Forest Bathing sounds like something TreeGirl would be in to. After all being naked in the forest is a relaxing and cleansing experience. But there are no bars of soap or towels in this activity. In fact, forest bathing is more akin to basking in the atmosphere and the life force energy of the forest. It is both a healing practice of contemplation and multi-sensory engagement while taking a relaxing stroll through the forest. This is ecotherapy at its simplest: nature = healing. Lots of trees = even more healing. (In fact, studies show that the more biodiversity, the more health benefits.) It is a way to assist people in creating relationships with nature in a world of mass disconnection, distraction and technology addiction. Yet, it’s not the easiest thing to get oneself out of one’s busy plugged-in life outside on a trail and to simply take pleasure in one’s body being slow in nature. Thankfully, anyone can practice forest bathing, but it does take some skills, and that's where a guide comes in.

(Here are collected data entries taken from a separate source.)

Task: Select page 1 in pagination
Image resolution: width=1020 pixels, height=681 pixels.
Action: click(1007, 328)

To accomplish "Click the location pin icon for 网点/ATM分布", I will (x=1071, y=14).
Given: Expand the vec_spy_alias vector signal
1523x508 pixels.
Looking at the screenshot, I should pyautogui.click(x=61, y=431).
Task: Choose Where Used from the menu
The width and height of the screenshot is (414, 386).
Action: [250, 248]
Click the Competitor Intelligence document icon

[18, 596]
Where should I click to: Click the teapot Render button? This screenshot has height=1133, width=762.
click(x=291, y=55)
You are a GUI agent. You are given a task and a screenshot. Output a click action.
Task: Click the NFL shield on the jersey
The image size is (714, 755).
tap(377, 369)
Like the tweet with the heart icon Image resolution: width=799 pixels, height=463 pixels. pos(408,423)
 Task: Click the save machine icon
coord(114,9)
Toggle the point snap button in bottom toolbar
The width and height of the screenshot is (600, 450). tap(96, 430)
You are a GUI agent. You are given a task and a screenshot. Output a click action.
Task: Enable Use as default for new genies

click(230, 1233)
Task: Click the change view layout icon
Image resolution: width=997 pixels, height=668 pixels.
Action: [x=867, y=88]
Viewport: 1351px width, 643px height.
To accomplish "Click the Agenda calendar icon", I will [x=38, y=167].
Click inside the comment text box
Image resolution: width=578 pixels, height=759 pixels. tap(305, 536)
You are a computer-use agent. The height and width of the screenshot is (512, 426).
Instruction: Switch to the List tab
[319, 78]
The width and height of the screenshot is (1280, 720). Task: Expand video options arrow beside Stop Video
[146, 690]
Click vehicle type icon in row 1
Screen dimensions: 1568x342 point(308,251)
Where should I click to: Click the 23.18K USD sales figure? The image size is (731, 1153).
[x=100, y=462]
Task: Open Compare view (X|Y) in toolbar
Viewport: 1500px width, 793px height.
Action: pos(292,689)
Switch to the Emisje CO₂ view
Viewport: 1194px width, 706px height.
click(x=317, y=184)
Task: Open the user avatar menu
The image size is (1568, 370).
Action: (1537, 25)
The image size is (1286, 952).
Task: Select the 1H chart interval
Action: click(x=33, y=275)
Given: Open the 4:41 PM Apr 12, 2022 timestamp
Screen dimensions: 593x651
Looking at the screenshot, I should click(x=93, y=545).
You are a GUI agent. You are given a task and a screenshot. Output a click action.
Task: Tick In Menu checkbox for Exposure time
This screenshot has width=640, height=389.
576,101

In fact, the Japanese government has, as of 2012, designated 48 official Forests for their people to walk in, as well as funding over 4 million dollars into scientific and medical research to prove the scope of possible various health benefits including: lowered blood pressure, lowered heart rate, elevated mood, lower cortisol or stress hormone levels, increased natural immune (or ‘killer’) cells and more. In other words, tests show that people feel better after taking a walk in the forest. That’s the kind of well, duh, sure, that makes sense, kind of reaction you’d get from most people who find mental, physical and spiritual rejuvenation from time spent in a forest full of living beings. The Japanese have been training forest therapists for years, and now it is spreading around the world.
As TreeGirl I wanted to learn something new about the magic of the forest, and new ways to facilitate nature connection. So I assisted in teaching the first Forest Therapy Guide Training in the US. I facilitated ecotherapy sessions in expressive arts in nature and shared my knowledge of oaks. I also learned what is needed with this type of ecotherapy: people skills, bioregional knowledge, safety skills, community relation skills, specific pedagogy, as well as knowledge of the forest therapy research that is coming out of countries around the world.